Extracted records
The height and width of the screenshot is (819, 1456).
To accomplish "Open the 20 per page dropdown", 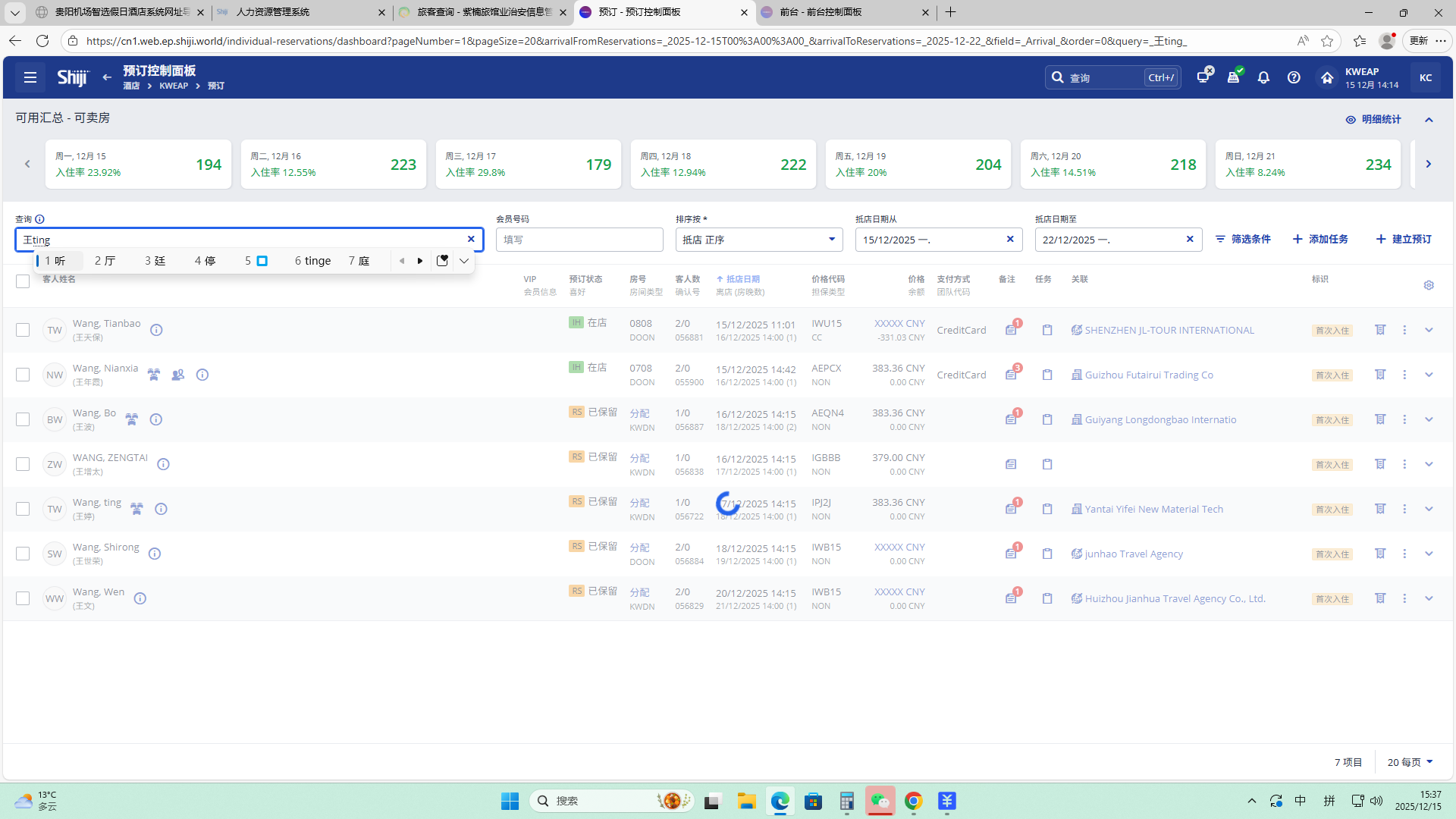I will pos(1410,762).
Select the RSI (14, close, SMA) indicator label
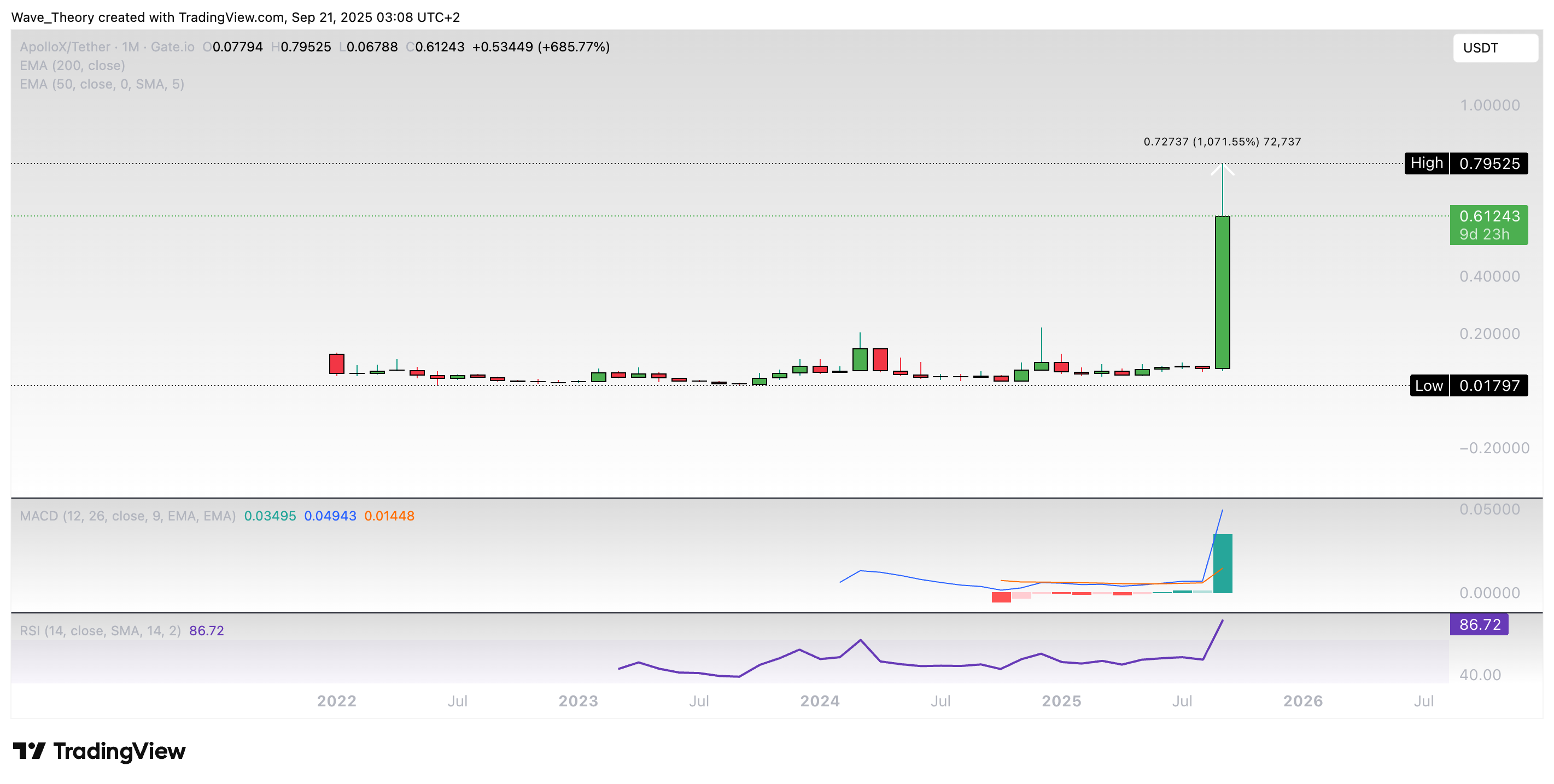The image size is (1554, 784). 100,630
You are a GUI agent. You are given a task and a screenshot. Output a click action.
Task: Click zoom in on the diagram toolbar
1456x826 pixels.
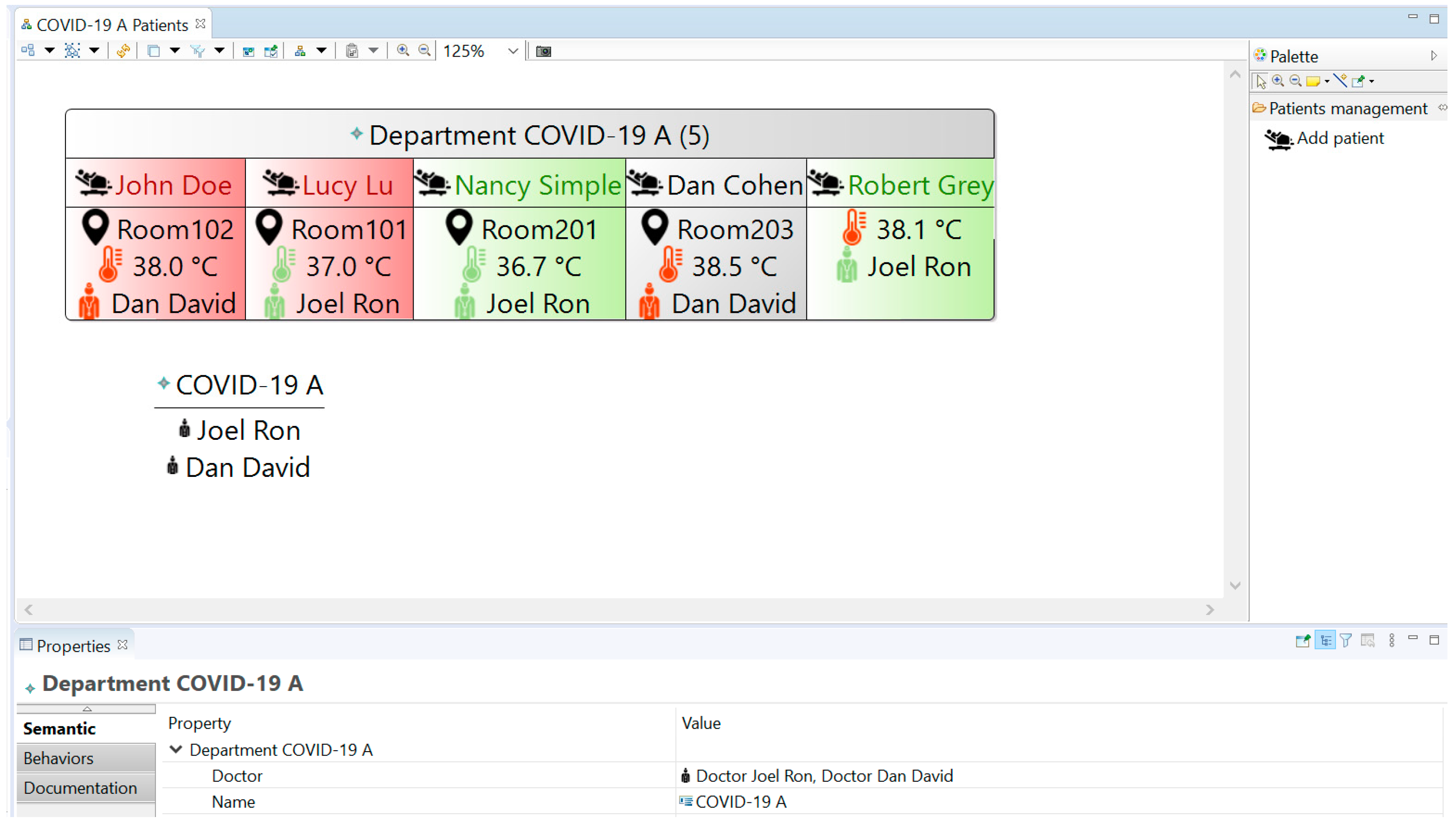(x=403, y=51)
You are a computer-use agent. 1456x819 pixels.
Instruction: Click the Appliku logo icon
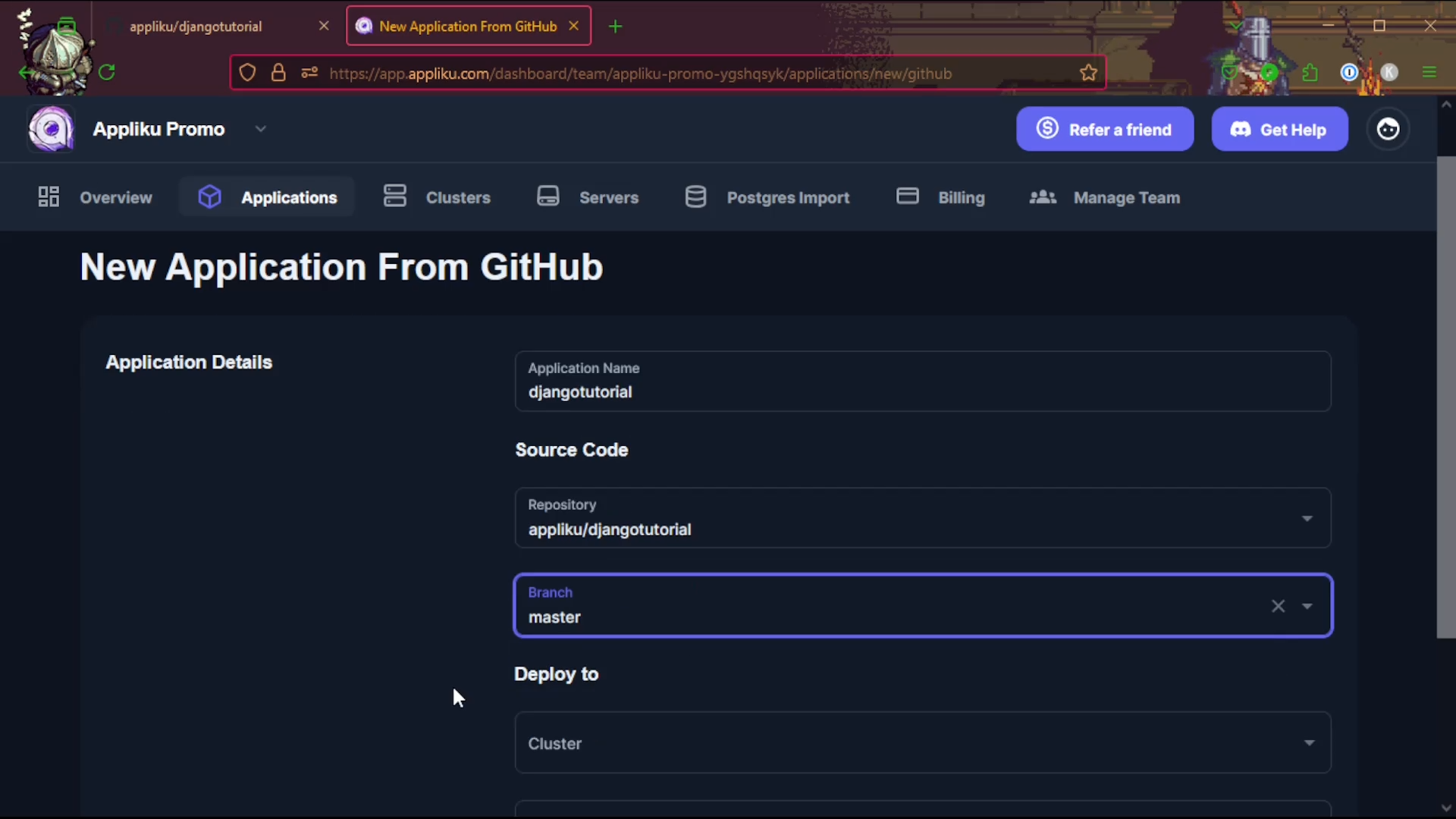point(51,129)
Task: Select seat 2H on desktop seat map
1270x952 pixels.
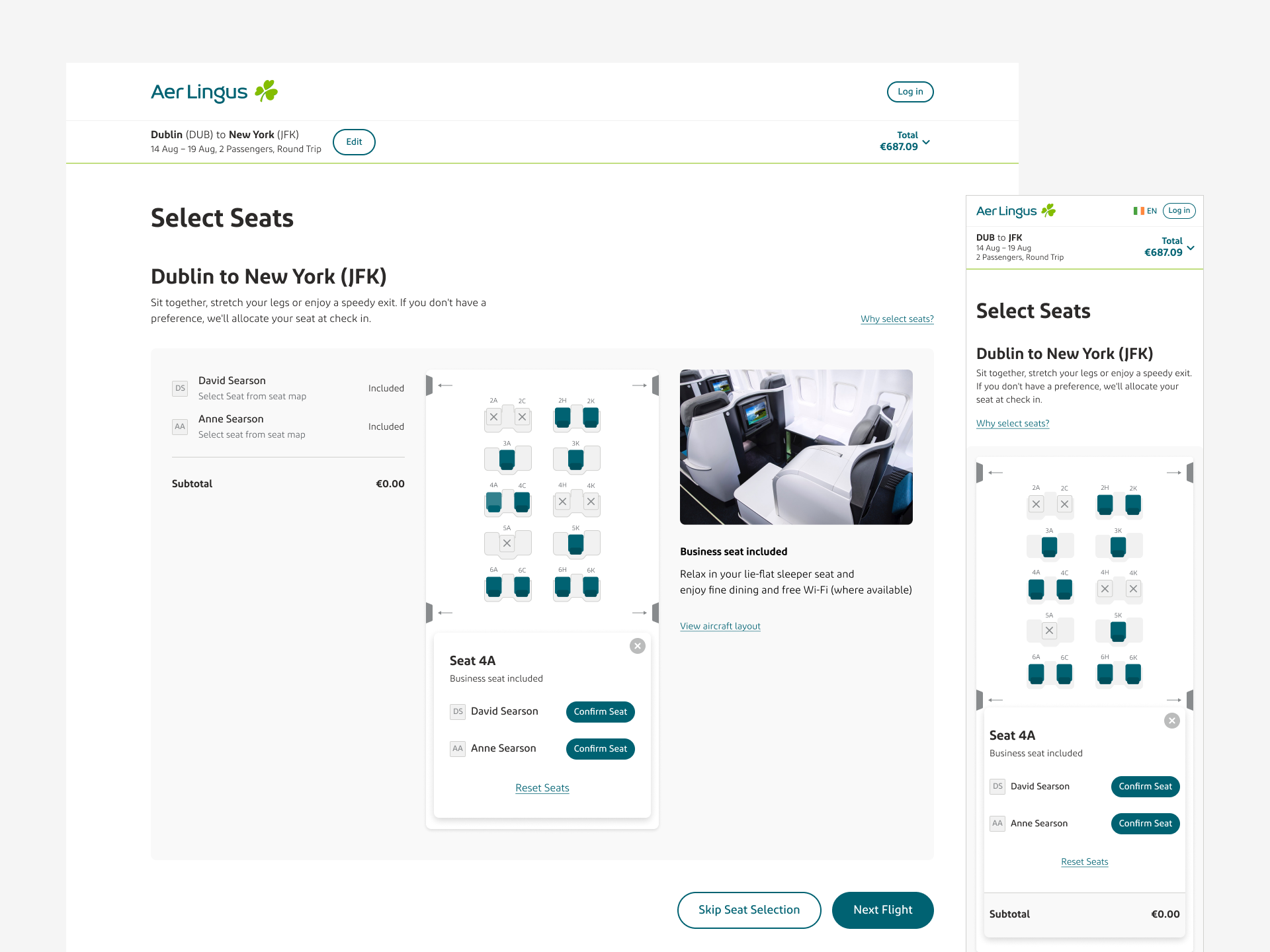Action: point(562,417)
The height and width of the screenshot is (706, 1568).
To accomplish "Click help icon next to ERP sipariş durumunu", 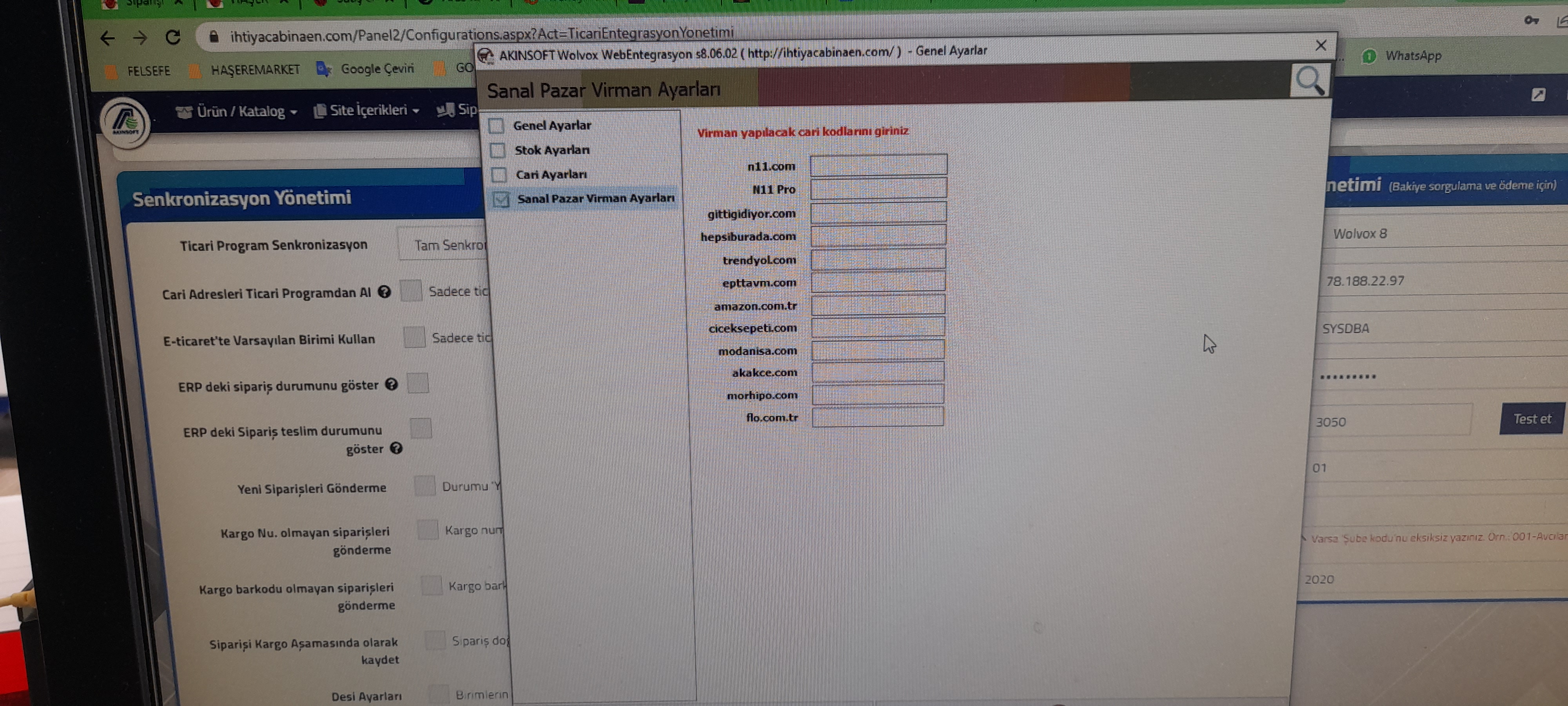I will point(392,384).
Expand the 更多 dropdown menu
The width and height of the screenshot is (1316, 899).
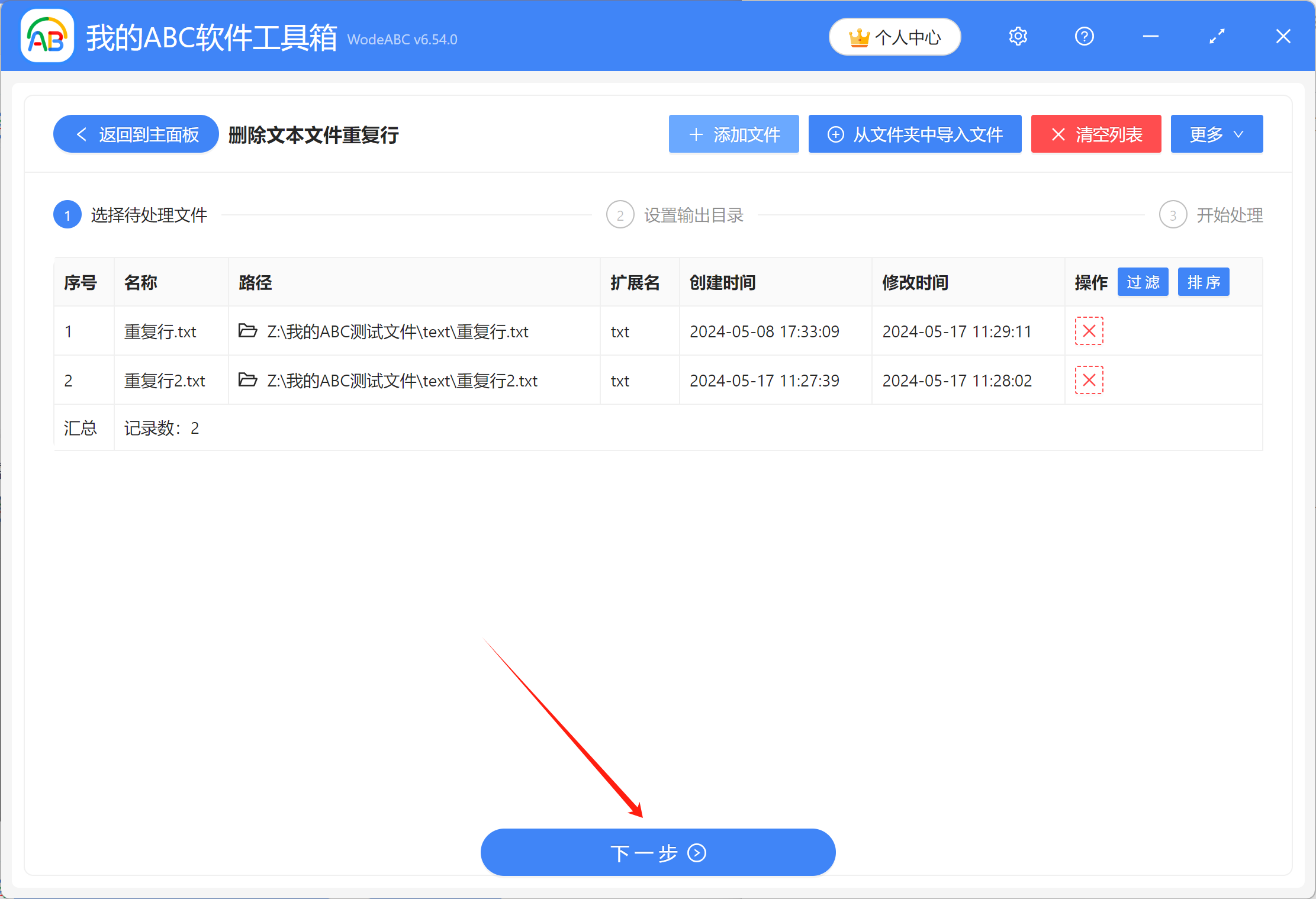(x=1217, y=134)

Problem description
Find the lines above that include the string "agent" and copy them.

Task output
You are a GUI agent. You are given a task and a screenshot. Output a click action.
You are a computer-use agent. 1456x819 pixels.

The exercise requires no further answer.